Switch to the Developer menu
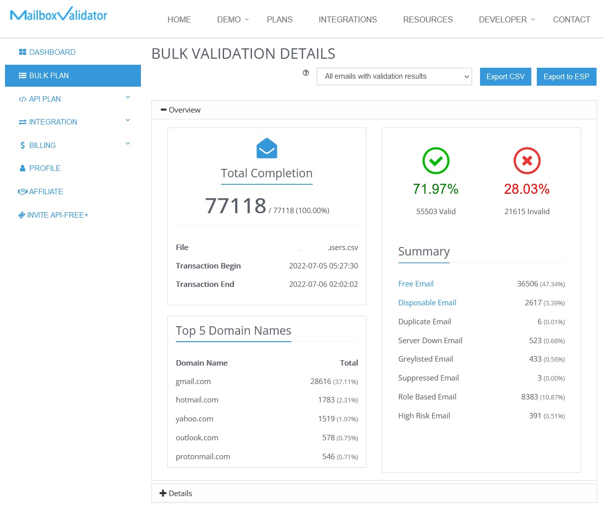 (503, 19)
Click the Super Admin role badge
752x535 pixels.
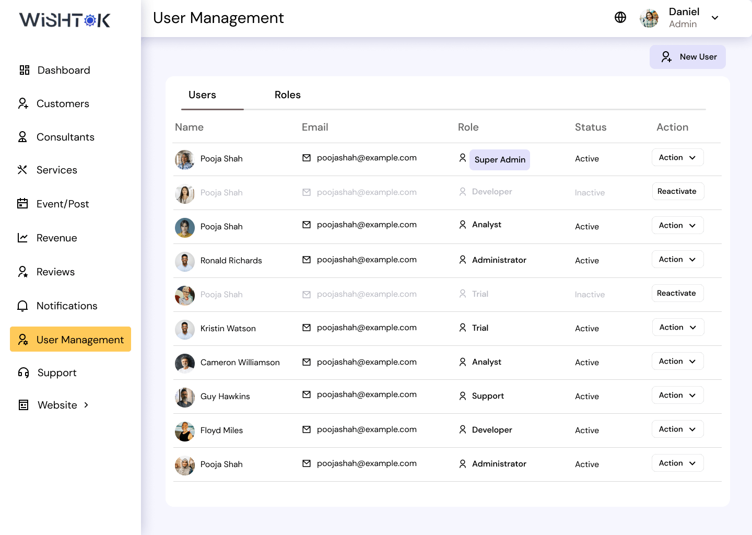click(x=500, y=160)
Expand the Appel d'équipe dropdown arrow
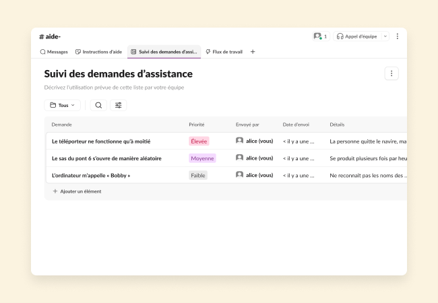 click(x=385, y=36)
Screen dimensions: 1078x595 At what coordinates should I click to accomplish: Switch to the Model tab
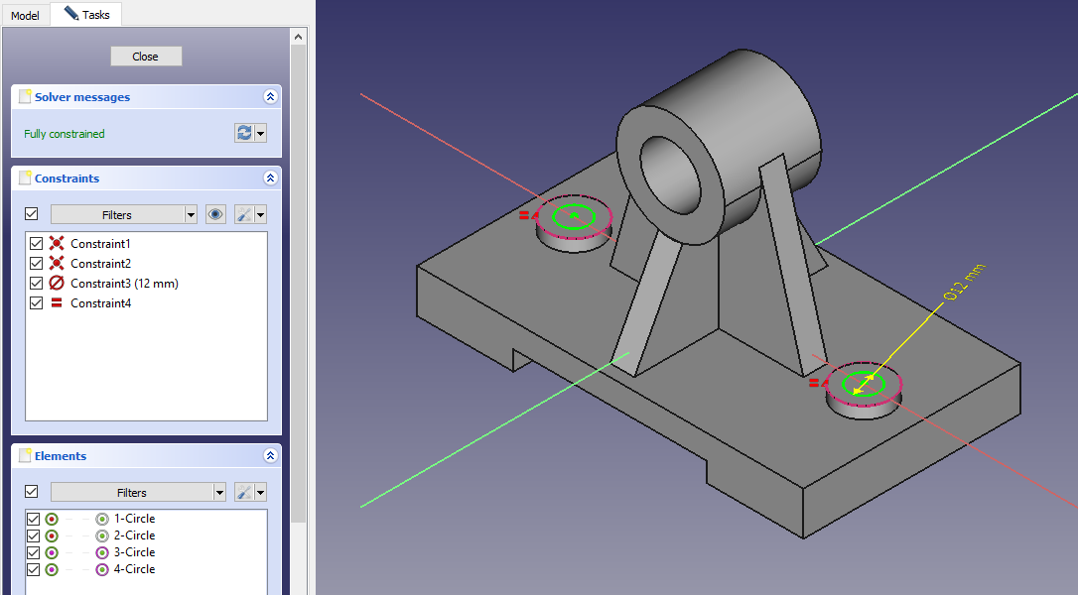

◇ ◇ ◇ ◇ ◇

__ACTIVITY__.
Start with the line holding "752x535 pixels." and repeat exactly every line through the final line of the records above, but no pictures and nothing more.

__COMPLETED TASK__.
752x535 pixels.
click(x=500, y=160)
Expand the Appel d'équipe dropdown arrow
 click(x=385, y=36)
Screen dimensions: 1078x595 At what coordinates should I click to accomplish: Switch to the Model tab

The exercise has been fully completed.